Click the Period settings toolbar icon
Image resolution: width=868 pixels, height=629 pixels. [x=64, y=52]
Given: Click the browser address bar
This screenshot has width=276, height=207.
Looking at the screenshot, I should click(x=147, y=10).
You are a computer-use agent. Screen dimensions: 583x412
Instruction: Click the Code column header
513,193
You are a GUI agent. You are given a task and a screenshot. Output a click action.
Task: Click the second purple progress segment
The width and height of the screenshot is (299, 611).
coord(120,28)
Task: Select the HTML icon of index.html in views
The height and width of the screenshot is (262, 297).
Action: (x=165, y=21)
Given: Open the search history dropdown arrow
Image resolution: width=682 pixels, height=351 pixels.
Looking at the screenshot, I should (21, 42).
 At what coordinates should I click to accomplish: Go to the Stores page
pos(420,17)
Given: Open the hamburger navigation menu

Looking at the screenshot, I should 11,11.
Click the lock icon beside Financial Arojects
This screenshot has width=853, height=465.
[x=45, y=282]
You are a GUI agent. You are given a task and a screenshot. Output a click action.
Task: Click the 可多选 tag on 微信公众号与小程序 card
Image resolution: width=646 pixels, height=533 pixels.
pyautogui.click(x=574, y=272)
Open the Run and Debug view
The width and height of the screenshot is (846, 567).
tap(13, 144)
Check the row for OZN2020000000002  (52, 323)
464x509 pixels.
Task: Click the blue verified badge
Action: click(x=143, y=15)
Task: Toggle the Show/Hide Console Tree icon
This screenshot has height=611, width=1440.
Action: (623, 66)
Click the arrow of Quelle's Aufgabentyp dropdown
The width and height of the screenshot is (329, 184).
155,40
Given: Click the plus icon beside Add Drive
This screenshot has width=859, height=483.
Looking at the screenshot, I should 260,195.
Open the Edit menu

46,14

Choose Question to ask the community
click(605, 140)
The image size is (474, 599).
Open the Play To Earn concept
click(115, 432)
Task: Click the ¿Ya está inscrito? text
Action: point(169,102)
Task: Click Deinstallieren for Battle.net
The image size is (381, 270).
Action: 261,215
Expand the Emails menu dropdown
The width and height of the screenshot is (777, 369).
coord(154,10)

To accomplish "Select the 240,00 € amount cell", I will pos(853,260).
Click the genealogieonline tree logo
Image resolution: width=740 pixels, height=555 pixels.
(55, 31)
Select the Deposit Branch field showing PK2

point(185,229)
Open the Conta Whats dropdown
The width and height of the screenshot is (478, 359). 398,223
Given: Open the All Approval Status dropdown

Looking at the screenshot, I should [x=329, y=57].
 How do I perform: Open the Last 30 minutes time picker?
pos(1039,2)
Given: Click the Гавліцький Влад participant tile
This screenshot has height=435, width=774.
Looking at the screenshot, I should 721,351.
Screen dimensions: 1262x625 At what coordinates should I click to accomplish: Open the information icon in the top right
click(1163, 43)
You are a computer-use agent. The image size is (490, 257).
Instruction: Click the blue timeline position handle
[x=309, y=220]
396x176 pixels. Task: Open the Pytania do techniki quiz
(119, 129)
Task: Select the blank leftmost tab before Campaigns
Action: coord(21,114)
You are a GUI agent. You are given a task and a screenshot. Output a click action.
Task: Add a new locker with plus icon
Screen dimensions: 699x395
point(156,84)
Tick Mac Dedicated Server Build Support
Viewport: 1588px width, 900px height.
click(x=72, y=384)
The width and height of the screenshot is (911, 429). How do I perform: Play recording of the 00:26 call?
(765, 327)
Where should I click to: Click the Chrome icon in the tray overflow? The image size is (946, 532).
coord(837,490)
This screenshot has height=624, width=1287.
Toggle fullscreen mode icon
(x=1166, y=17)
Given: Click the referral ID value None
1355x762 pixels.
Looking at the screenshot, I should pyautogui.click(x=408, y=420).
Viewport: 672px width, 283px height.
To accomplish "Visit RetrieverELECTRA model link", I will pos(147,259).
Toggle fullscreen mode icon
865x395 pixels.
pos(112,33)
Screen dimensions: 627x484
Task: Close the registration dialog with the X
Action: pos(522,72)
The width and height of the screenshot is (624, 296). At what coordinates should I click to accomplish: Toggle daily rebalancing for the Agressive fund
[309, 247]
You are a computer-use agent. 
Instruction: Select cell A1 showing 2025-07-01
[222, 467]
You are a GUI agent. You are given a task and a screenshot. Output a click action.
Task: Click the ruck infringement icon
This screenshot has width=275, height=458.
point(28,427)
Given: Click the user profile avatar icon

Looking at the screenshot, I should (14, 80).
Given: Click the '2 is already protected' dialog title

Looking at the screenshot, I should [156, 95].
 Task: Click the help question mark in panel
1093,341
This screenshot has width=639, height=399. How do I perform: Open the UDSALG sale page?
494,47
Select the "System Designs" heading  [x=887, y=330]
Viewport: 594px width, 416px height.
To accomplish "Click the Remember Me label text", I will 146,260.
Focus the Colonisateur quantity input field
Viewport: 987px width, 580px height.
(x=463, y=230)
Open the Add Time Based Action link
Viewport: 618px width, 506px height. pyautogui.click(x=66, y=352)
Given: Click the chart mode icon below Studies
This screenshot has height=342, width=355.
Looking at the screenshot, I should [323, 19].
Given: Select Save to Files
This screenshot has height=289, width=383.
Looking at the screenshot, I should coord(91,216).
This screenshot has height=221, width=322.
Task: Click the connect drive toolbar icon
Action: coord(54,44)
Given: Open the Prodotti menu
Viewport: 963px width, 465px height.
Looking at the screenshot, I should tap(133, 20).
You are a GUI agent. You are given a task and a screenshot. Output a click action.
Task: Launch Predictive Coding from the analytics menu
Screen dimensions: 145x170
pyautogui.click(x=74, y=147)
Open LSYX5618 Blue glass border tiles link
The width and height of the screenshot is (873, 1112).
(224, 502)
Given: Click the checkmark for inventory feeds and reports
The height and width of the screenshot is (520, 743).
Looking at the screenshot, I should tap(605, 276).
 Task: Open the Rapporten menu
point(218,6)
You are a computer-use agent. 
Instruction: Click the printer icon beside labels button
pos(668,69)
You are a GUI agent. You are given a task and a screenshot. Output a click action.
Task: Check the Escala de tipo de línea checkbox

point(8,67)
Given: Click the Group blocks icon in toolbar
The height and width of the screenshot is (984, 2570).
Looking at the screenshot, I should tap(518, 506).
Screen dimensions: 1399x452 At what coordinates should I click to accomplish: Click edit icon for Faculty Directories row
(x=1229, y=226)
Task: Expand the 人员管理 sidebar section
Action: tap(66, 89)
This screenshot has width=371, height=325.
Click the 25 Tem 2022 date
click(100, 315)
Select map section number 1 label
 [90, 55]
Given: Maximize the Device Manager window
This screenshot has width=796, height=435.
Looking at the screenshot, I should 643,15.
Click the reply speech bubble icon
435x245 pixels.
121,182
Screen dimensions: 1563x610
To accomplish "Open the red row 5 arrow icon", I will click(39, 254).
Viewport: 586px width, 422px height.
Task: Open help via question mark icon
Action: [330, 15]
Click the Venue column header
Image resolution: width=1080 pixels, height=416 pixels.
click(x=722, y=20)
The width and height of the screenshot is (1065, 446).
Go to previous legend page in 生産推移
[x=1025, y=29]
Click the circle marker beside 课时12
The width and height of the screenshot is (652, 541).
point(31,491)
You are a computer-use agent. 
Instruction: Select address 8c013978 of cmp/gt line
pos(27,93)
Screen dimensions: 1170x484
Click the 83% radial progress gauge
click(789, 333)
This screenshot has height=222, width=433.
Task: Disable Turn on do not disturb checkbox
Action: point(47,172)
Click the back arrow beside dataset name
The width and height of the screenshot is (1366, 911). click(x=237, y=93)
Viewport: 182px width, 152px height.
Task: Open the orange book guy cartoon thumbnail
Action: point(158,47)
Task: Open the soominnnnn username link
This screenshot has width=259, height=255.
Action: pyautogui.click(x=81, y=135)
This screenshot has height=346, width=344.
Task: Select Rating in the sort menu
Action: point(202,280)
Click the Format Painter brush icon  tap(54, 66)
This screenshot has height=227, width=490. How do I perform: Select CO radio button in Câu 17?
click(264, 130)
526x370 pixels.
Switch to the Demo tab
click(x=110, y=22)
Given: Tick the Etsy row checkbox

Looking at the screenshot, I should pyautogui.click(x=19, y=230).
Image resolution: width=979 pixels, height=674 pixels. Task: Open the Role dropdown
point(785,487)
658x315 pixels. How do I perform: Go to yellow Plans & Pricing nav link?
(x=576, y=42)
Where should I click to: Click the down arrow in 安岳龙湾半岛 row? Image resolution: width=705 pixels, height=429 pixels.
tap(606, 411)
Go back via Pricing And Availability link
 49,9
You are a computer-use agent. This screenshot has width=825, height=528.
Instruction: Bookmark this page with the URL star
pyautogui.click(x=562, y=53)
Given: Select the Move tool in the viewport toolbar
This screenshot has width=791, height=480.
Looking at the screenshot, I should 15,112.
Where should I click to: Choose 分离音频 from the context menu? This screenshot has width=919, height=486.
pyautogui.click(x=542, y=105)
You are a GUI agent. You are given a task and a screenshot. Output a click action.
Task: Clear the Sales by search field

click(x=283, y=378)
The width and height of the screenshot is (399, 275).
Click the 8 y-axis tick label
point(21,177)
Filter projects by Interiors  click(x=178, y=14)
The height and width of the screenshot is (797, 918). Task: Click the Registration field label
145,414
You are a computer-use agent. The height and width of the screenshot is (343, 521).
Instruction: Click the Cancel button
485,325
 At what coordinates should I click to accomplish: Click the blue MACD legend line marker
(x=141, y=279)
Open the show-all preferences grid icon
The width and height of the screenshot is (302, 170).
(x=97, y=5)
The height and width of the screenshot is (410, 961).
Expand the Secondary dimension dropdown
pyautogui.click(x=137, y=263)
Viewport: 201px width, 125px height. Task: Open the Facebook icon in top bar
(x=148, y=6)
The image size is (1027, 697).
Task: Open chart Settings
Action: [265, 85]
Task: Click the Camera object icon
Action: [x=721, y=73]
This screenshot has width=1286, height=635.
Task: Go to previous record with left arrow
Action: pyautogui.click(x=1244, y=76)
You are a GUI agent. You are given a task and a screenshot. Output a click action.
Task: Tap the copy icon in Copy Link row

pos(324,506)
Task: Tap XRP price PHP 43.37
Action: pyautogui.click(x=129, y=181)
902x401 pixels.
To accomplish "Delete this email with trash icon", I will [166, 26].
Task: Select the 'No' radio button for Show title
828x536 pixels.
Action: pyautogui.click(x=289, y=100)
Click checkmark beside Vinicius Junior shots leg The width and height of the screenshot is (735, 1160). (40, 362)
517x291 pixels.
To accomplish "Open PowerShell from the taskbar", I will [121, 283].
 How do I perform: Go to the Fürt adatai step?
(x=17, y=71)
·····
_Task goal:_ Give the lines of the material above again, exactly, from its first line through the line that contains "Open the Run and Debug view" and no further.

_Result for this exercise:_
Click the Period settings toolbar icon
Image resolution: width=868 pixels, height=629 pixels. [x=64, y=52]
Given: Click the browser address bar
This screenshot has width=276, height=207.
Looking at the screenshot, I should click(x=147, y=10).
You are a computer-use agent. Screen dimensions: 583x412
Instruction: Click the Code column header
513,193
You are a GUI agent. You are given a task and a screenshot. Output a click action.
Task: Click the second purple progress segment
The width and height of the screenshot is (299, 611).
coord(120,28)
Task: Select the HTML icon of index.html in views
The height and width of the screenshot is (262, 297).
Action: (x=165, y=21)
Given: Open the search history dropdown arrow
Image resolution: width=682 pixels, height=351 pixels.
Looking at the screenshot, I should (21, 42).
 At what coordinates should I click to accomplish: Go to the Stores page
pos(420,17)
Given: Open the hamburger navigation menu

Looking at the screenshot, I should 11,11.
Click the lock icon beside Financial Arojects
This screenshot has width=853, height=465.
[x=45, y=282]
You are a GUI agent. You are given a task and a screenshot. Output a click action.
Task: Click the 可多选 tag on 微信公众号与小程序 card
Image resolution: width=646 pixels, height=533 pixels.
pyautogui.click(x=574, y=272)
Open the Run and Debug view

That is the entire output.